Stored records

------------------------------------------------------------------------

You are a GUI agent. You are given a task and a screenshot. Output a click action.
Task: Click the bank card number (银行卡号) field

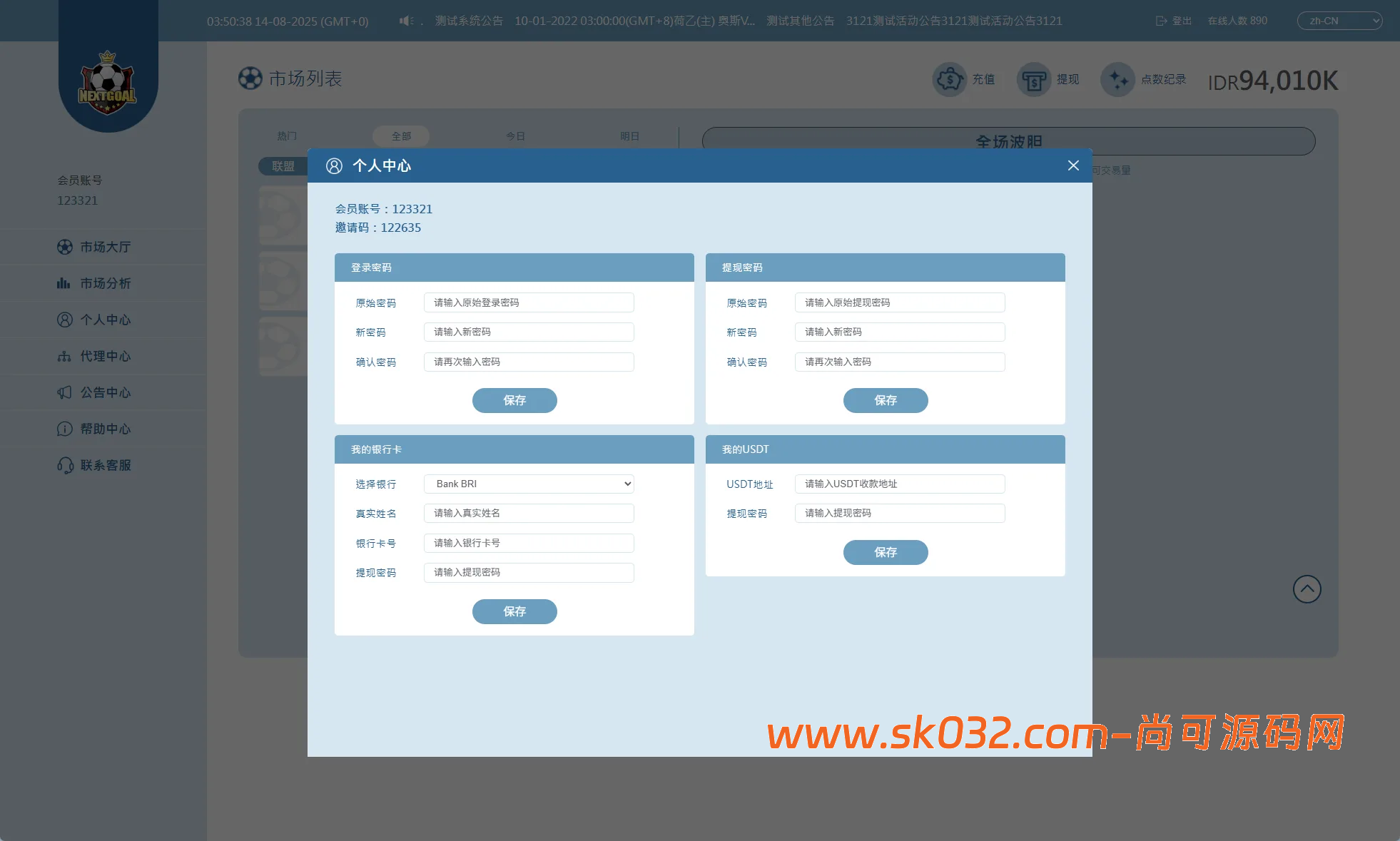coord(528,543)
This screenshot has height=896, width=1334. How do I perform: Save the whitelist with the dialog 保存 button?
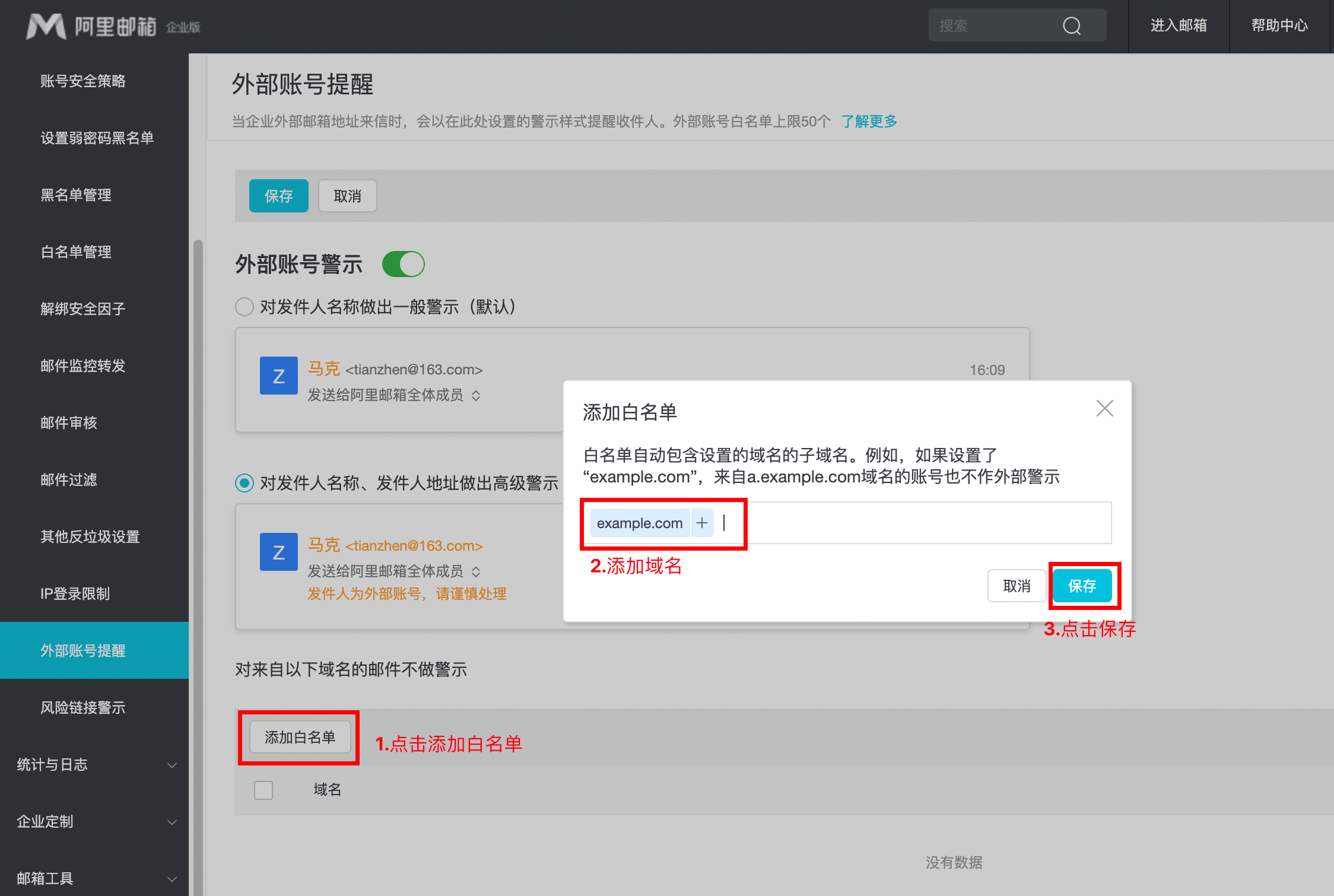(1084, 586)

------------------------------------------------------------------------

**Requirement:**
The line containing "Task: Click the bank card number (银行卡号) field" and every line after it, through the end of the records, are what you should retype exactly. Do not include the pictures.

**Answer space:**
Task: Click the bank card number (银行卡号) field

coord(528,543)
This screenshot has height=896, width=1334. How do I perform: Save the whitelist with the dialog 保存 button?
(1084, 586)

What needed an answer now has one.